### PROBLEM STATEMENT
As you print the data below, keep every line exactly as it is and leave the images behind.

(Collected data)
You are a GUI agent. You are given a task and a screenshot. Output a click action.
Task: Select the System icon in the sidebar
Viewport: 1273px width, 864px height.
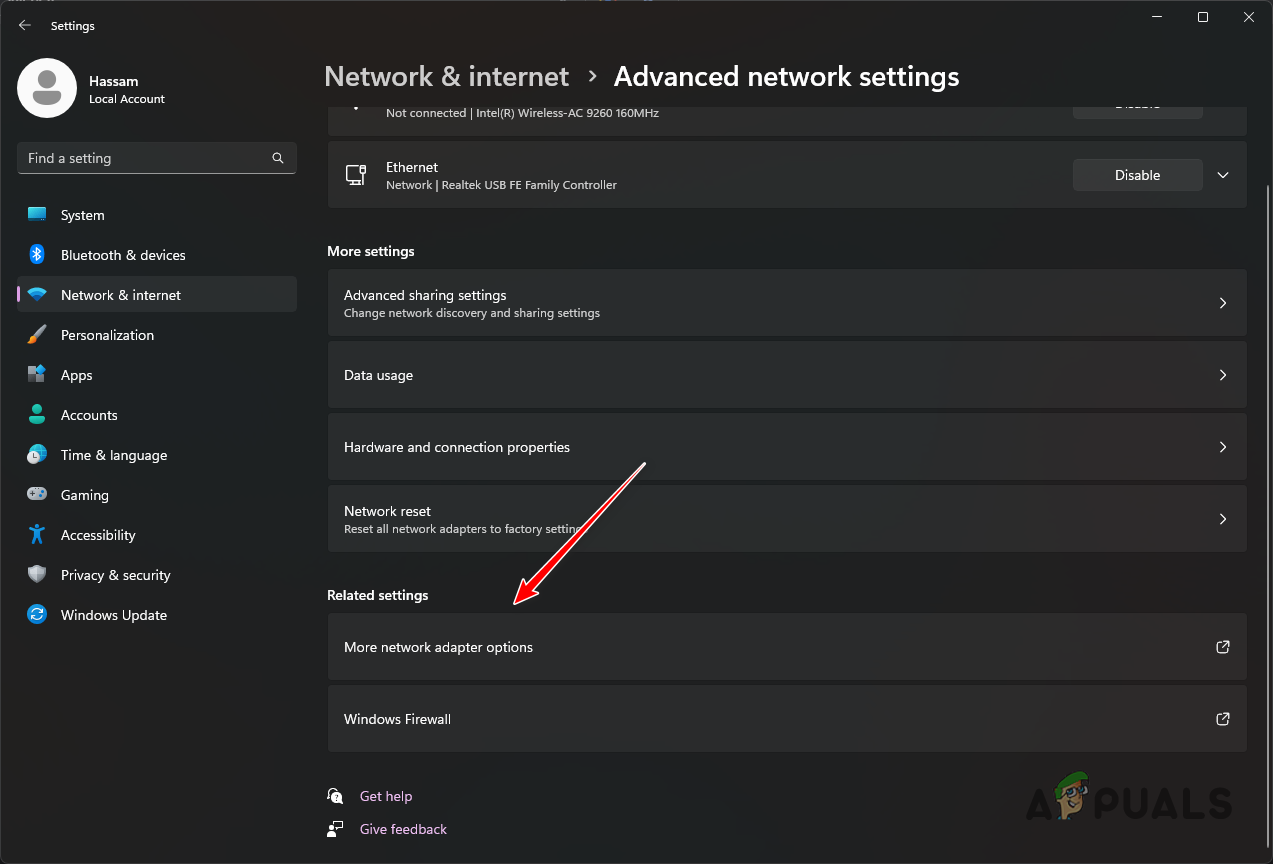[36, 214]
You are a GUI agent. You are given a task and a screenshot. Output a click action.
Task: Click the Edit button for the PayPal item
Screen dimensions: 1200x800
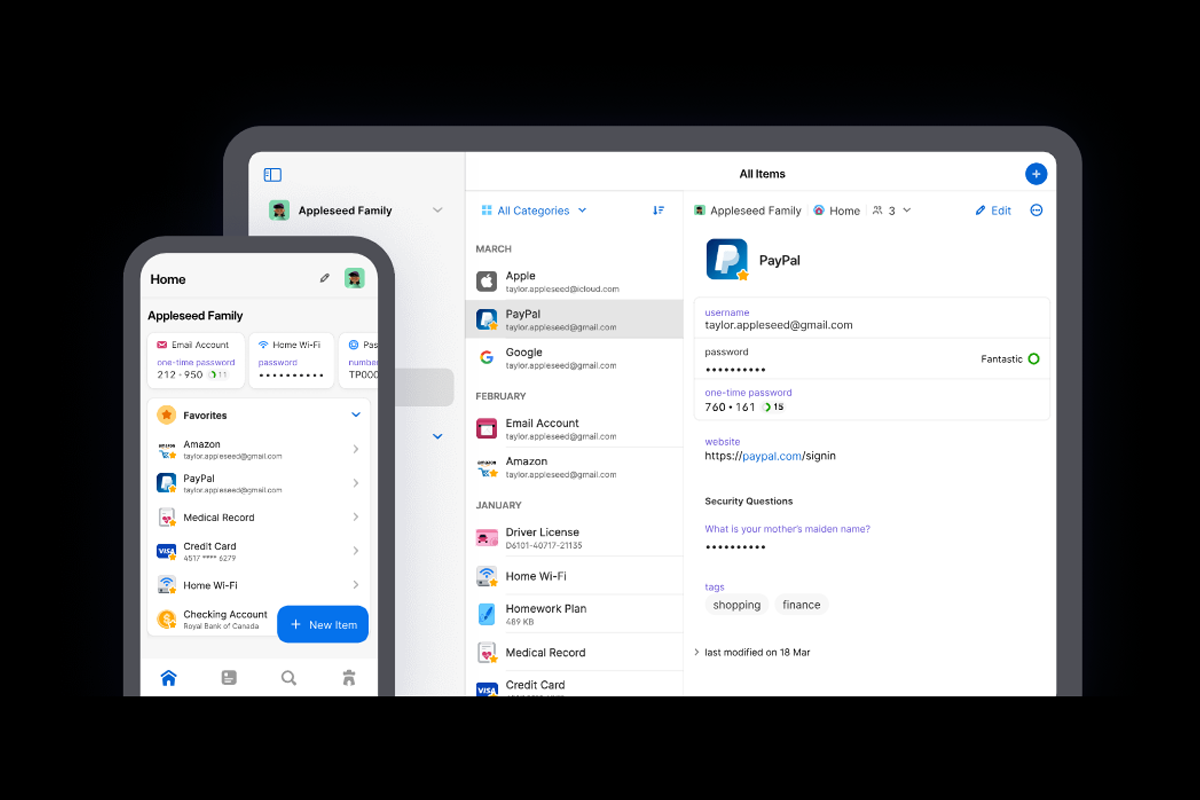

### REPLY
You are a GUI agent. You are given a task and a screenshot. Output a click action.
Task: Select the System icon in the sidebar
Viewport: 1273px width, 864px height.
[36, 214]
You are a GUI agent. You are given a task and a screenshot. Output a click action.
Task: Click the Edit button for the PayPal item
Screen dimensions: 1200x800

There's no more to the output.